[Rust] [DataFusion] logical schema = physical schema is not true

[asfimport]

In tests/sql.rs, we test that the physical and the optimized schema must match. However, this is not necessarily true for all our queries. An example:

#[test]
fn csv_query_sum_cast() {
    let mut ctx = ExecutionContext::new();
    register_aggregate_csv_by_sql(&mut ctx);
    // c8 = i32; c9 = i64
    let sql = "SELECT c8 + c9 FROM aggregate_test_100";
    // check that the physical and logical schemas are equal
    execute(&mut ctx, sql);
}

The physical expression (and schema) of this operation, after optimization, is CAST(c8 as Int64) Plus c9 (this test fails).

AFAIK, the invariant of the optimizer is that the output types and nullability are the same.

Also, note that the reason the optimized logical schema equals the logical schema is that our type coercer does not change the output names of the schema, even though it re-writes logical expressions. I.e. after the optimization, .to_field() of an expression may no longer match the field name nor type in the Plan's schema. IMO this is currently by (implicit?) design, as we do not want our logical schema's column names to change during optimizations, or all column references may point to non-existent columns. This is something that brought up on the mailing list about polymorphism.

Reporter: Jorge Leitão / @jorgecarleitao
Assignee: Jorge Leitão / @jorgecarleitao

Related issues:

• [Rust] [DataFusion] Implement get_supertype correctly (duplicates)

PRs and other links:

• GitHub Pull Request #8024

_{Note: This issue was originally created as ARROW-9809. Please see the migration documentation for further details.}

[asfimport]

Andy Grove / @andygrove:
This is a good point. I can now see that we should not expect the schema to match after optimization, since we are adding type coercion.

I would think that the schema should match between the optimized logical plan and the physical plan though?

[asfimport]

Andy Grove / @andygrove:
It seems that we should determine data types and nullability only in the logical plan and then pass that information to the physical plan rather than re-compute them there. I think this is what you have been suggesting already @jorgecarleitao ?

[asfimport]

Jorge Leitão / @jorgecarleitao:
In general, I think that we could consider the following:

• Expressions in the logical plan have a type and nullability (function that maps inputs's meta to output's meta such as Expr::get_type)

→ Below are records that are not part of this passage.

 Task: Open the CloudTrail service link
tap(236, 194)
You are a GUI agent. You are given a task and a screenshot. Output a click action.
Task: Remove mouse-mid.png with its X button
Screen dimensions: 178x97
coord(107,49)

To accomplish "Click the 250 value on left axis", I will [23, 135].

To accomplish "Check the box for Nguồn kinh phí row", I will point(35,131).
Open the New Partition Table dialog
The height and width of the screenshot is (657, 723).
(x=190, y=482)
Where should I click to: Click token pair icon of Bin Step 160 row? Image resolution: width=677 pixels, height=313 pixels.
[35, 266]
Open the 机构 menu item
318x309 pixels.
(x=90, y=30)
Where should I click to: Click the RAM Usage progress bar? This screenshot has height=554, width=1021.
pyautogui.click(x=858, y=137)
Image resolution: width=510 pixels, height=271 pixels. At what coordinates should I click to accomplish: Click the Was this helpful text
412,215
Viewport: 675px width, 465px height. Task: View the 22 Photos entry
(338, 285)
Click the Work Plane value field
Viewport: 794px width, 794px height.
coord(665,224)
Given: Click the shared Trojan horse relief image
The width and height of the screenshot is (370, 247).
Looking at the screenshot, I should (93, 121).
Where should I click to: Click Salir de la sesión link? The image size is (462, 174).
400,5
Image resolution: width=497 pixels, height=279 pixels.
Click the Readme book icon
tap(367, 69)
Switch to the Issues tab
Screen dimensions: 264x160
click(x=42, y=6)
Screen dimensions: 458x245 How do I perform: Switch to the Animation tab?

• Expressions in the physical plan have a type and nullability (functions that map inputs's meta to output's meta, currently PhysicalExpr::data_type)

• PhysicalExpr::data_type must match the actual calculation return type (i.e. the builder that it is actually used depending on the input type)

• The physical planner must assert that both type and nullability are preserved during conversion from logical to physical.

  It is our responsibility to ensure that, within datafusion, the schema from our logical plan matches the schema from the physical plan (or the planner errors). If anyone decides to use different physical plans (e.g. GPU), it is their responsibility ensure that:

• PhysicalExpr::data_type must match the actual calculation return type (i.e. the builder that it is used)

• The physical planner must assert that both type and nullability are preserved during conversion from logical to physical.

  From this perspective, our logical plan is the user's expectation of the output schema, while the physical plan is the developer's representation of the computation, and users can switch planners to derive different physical plans from logical plans, both at the compute level (e.g. CPU vs GPU, the create_physical_expr) and at the distribution level (local vs distributed, the create_physical_plan and create_aggregate_expr).

  IMO the type coercer should not be a logical optimizer, but a physical one: before type coercion, all logical types are all already set by the scanned types, and thus the whole logical plan can be derived. We use a type coercer because our physical expressions only support a subset of all operations (e.g. we support u32 * u32, but not u32 * u16). The output type is still the same (u32) and the logical plan does not care. IMO this is a physical (compute) – not logical (types and nullability) – issue. If someone else had a way to compute u32 * u16 -> u32, IMO our logical plan should not have to know about it and our coercion rule would not need to be applied.

  With this said:

  I would think that the schema should match between the optimized logical plan and the physical plan though?

  If we want to enforce that physical expressions are always named as logical expressions, then yes, we should enforce the same schema. Strictly speaking, we only need to enforce type and nullability.

  It seems that we should determine data types and nullability only in the logical plan and then pass that information to the physical plan rather than re-compute them there.

  We can do that, but it will make it more difficult to find errors when someone else writes a new physical expression: they do not have to write a data_type for it, but will have to match the data_type (via which builder they use) that the logical plan passes to them.

  Since all operations are dynamically typed, I think that we should continue to have both PhysicalExpr::data_type and Expr::get_type and make the assert at the planner level and not only in tests.

  Currently, we do not do this, as we use statements of the form

  match ...
      LogicalPlan::Projection { input, expr, .. }

  in the planner, that make no use of the logical schema and derive a new physical schema that may or may not match the logical schema.

[asfimport]

Jorge Leitão / @jorgecarleitao:
I gathered my thoughts about this in this document: https://docs.google.com/document/d/1Asnz29uUS1t60QNbNBU9SiME274rja-hcDvX_RDraFU/edit?usp=sharing

[asfimport]

Andy Grove / @andygrove:
Issue resolved by pull request 8024
#8024